Kotak upgraded Indus Towers to ‘Buy’ from its earlier ‘Sell’ rating and raised the stock’s price target by nearly 10% to ₹400, up from ₹365 previously.
The new target implies a potential upside of 15% from the stock’s closing price on Tuesday.
Kotak believes that concerns surrounding uncertainty in payouts and capital allocation related to Indus Towers’ African foray are overdone.
The brokerage expects a gradual uptrend in the tenancy ratio, which should drive 8% EBITDA CAGR and 10.5% EPS CAGR over FY2025-28E.
In Kotak’s base case of a 3+1 market structure, with Vodafone Idea (Vi) gradually rolling out its network, Indus is expected to resume dividends in FY2026E, with a 90% payout ratio, translating into a 7% yield.

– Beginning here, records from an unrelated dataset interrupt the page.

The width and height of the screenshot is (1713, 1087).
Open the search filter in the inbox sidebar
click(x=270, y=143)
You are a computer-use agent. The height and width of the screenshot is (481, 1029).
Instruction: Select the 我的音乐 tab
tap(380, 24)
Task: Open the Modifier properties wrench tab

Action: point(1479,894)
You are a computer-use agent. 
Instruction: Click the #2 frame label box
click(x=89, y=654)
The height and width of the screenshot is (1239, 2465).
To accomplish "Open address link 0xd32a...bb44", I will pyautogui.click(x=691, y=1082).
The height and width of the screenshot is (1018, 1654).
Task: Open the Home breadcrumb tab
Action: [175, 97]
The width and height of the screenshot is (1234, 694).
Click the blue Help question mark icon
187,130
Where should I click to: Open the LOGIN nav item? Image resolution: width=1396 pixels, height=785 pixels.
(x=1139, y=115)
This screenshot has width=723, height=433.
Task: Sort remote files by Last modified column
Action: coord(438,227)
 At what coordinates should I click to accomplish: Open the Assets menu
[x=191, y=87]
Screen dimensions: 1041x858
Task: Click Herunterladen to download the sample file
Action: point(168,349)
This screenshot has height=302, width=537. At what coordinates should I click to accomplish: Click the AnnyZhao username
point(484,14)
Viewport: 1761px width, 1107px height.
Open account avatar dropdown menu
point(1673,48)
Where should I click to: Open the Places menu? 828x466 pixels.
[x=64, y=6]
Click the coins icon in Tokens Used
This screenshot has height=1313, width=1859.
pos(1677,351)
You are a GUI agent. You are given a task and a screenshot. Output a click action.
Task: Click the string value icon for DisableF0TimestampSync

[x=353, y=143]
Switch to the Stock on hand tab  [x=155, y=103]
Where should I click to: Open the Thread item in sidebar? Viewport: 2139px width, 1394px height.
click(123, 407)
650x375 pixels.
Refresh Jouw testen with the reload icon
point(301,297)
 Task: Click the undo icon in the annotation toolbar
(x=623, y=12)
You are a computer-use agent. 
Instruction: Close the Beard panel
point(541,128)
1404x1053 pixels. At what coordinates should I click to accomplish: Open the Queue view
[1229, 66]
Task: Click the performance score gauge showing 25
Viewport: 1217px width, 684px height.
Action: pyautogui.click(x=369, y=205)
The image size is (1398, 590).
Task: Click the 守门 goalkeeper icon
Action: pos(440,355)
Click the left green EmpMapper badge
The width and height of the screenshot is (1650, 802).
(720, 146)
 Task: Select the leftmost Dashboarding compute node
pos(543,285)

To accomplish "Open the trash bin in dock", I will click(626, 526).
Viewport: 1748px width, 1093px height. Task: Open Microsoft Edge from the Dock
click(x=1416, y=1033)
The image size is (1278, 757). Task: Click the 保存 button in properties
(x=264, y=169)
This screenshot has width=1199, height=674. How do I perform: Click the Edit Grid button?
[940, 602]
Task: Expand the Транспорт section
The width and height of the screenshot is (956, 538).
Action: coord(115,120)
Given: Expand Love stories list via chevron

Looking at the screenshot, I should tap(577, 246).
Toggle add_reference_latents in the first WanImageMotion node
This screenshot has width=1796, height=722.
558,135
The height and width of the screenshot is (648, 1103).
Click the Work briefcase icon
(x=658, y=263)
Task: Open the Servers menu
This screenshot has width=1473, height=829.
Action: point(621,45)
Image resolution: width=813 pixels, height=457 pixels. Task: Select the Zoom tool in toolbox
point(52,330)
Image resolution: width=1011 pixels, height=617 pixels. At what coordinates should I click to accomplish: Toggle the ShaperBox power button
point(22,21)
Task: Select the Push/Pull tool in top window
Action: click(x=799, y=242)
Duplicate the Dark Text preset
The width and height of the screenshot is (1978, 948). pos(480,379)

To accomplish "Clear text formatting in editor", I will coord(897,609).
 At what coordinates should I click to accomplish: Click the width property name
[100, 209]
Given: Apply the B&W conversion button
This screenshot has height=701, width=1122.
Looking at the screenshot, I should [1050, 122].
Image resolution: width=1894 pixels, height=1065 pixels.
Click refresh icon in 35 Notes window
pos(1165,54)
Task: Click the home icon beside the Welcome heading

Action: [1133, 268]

Investments in Africa, it said, are likely to be gradual and measured, leveraging Bharti Airtel’s leadership in select markets.
Indus Towers stock is currently trading at an attractive valuation of 6.4x EV/EBITDA and is expected to offer a strong 7.1% free cash flow (FCF) yield in FY2027E.
Meanwhile, Ambit in its recent note, said that risks surrounding Indus Towers are overblown, calling it its top telecom pick, with a target price of ₹525.
Earlier, Citi had maintained its ‘Buy’ rating with a target of ₹460, while CLSA trimmed its target to ₹520 but continued to maintain a positive stance.
Indus Towers shares are now trading 1.14% higher at ₹350.85 on Wednesday.